Reading Stuart Hall for the Climate Crisis

Stuart Hall’s politics of culture offers the left a blueprint for confronting the climate crisis.

Casey A. Williams
13 min read

Stuart Hall is usually remembered as an analyst of popular culture and for his writings on Thatcherism, race and ethnicity. He was also, and perhaps primarily, a strategist, a cartographer of rough political terrain—someone who wanted to know how the powerful hold on to power and how working people might take it from them. A leading figure of the British New Left in the 1960s and 1970s, Hall belonged to a cohort of thinkers who sought a “Marxism without guarantees.” This would be a Marxism that eschewed the reductive economism of certain positions deemed “orthodox”. It would also pay close attention to culture—people’s shared social practices as well as their systems for making sense of the world—in both reproducing and challenging an unequal social order. Above all, it would be a strategic Marxism, designed to aid real movements for socialism rather than merely lament capitalism’s tenacity or prophesy its inevitable implosion. 

Hall wrote very little about the environment; environmental issues were, until quite recently, considered by many on the left to be middle-class concerns, distractions from the real political struggles happening on the shop floor or in the streets of overpoliced cities. Edward Said famously described environmentalism as “the indulgence of spoiled tree-huggers”, while Hall himself commented on environmentalism’s often “personalized and apolitical form.” But the insights developed over his career, which would take him from Kingston, Jamaica to Oxford as a Rhodes Scholar, then the University of Birmingham and eventually to the Open University, remain extraordinarily useful for anyone interested in a left politics that has something to say about today’s ecological crises. 

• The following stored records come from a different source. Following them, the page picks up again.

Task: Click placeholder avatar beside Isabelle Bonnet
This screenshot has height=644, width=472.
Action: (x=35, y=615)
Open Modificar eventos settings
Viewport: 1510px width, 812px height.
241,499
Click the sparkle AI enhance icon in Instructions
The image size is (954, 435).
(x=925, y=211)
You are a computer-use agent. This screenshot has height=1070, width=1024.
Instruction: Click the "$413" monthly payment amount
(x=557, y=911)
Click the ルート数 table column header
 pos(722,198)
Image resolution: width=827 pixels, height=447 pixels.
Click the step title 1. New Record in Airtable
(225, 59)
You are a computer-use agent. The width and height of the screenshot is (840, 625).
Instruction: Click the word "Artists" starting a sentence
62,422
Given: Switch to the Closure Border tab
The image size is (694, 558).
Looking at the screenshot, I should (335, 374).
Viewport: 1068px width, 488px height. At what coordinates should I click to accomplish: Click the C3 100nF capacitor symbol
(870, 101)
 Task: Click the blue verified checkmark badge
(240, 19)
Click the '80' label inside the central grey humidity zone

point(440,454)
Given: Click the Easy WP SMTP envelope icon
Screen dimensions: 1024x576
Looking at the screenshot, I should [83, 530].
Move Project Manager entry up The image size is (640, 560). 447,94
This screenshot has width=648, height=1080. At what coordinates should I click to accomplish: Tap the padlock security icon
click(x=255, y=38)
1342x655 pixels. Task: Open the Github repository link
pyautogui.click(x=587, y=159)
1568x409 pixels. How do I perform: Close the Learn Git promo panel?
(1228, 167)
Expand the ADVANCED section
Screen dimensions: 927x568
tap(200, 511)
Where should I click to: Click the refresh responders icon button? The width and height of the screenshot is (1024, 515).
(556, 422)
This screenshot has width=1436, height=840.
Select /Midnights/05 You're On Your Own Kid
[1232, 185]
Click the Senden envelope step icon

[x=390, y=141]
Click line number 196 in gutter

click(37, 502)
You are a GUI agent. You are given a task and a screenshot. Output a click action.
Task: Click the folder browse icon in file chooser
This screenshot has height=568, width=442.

Of the many concepts Hall refined, three are particularly germane to such a politics: conjunctural analysis, ideology and hegemony. Each reflected in some sense Hall’s frustration with shallow readings of Marx. While affirming the analytical power of Marx’s historical materialism, which put paid to the notion that ideas change the world on their own, Hall chafed at the brute mechanicism of Marxism’s popular variants, which treated ideas as simple reflections of one’s class position and portrayed history as a Rube-Goldberg machine clattering inexorably towards a workers’ utopia. People experience “class” and “history” obliquely, through many layers of mediation: through laws that set maximum hours and minimum wages, for example, or the ethics that valorize hard work, or social positions, like race or gender, that affect how or whether one works at all. 

Influenced by the Trinidadian Marxist C.L.R. James as well as by Antonio Gramsci, Hall sought to devise a Marxism that took these political, social and cultural forces seriously, and which in doing so could address key questions of his post-war moment: why had capitalism not yet run aground on its own contradictions? Why did so many working people seem to accept a subordinate position in society? And, perhaps most importantly, what would it take to change this?